My friends, I invite us to open our eyes, to join in the struggle. There was a great rabbi who met a general returning from a victorious battle. And the general bragged to him about how amazing he and his troops were in war, and the rabbi says: "Very nice. Are you ready now for the big war?" The little war is the one on the battlefield; the Great War is the war inside. Any of us who have attempted to diet, know that we diet more than once, and we do so because the Great War is ongoing. Those of us who have foresworn wandering eyes, or excessive indulgence in fill-in-the-blank-however-you-choose, know that that is a struggle we return to again, and again, and again. How many times have we promised never to speak to a loved one in that tone ever again, and then we find ourself yet again, speaking the same words in the same tone. How many times did we promise ourself to change our priorities, to set our values right, so that the way we use our precious time reflects our actual priorities rather than simply the chores that life puts in our way, again, and again, and again.
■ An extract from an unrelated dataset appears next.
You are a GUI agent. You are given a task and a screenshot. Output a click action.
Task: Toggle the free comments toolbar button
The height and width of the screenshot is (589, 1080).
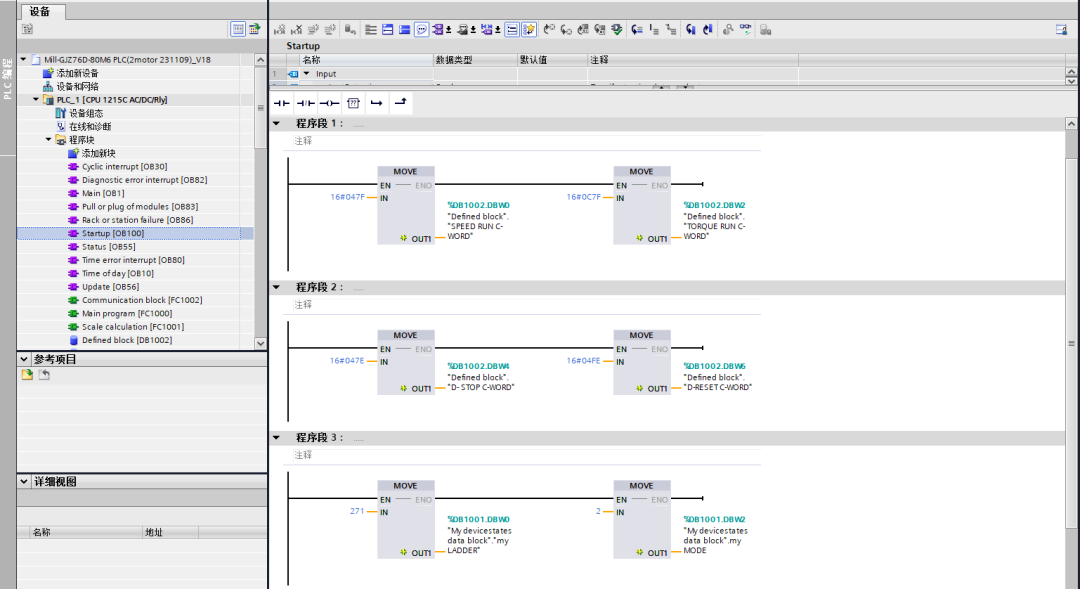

The late comedian W.C. Fields said: "It's easy to quit drinking; I've done it lots of times!"

The Great War is right here, inside. And all this beautiful Judaism, our entire heritage, is a great resource to help us win that fight. It is an invitation to reorient ourselves; to turn to what is true rather than what is false; to what is timeless rather than what is ephemeral; to what is of abiding value, and what can truly save. We are not hungry for what we think we are hungry for. Our souls thirst for the Holy One. And our beautiful buildings are worthless containers, except they may remain our best hope for providing a safe space for people to, yet again, encounter the Holy. If all we do is gather to eat and drink and wear beautiful clothing, then we achieve very little. But if we return because we believe there is more to life than trampling our neighbor; there is more to life than watching the wicked triumph; that we can make a better tomorrow for ourselves and for our children; that the words of our prophets were right; that the dignity of our brothers and sisters is what is visible in God's eyes; that one can live lives that do not simply answer to biological determinism and drive but rather answer the highest aspirations of the human heart, aspirations planted by the one who created us, as we are; if we believe that with discipline, and community, and caring, and insight, we can next year gather together for Selichot, for Rosh Ha-Shanah, for Yom Kippur, for Neilah and be just a little bit better than we were before, then our synagogues (literally, "gathering together places") are the most precious places on Earth. And every synagogue where Jews gather is such a place; every Beit Midrash where holy books are opened and read, every school that trains schoolchildren or rabbis becomes such a Makom Kadosh - a Holy Place, an echo of Sinai.

Yet, it is not the place that honors the people, it is the people who honor the place. An institution is nothing but a framework for human growth. So let us all to use the next weeks and months to come home. Come home to Sinai. Come home to a receptivity in which Torah can be given anew. Come home to the truest space in your soul. Come and embrace yourself, not as the world wishes to shape you, but as God means you to be: Free and glorious, beautiful and sacred.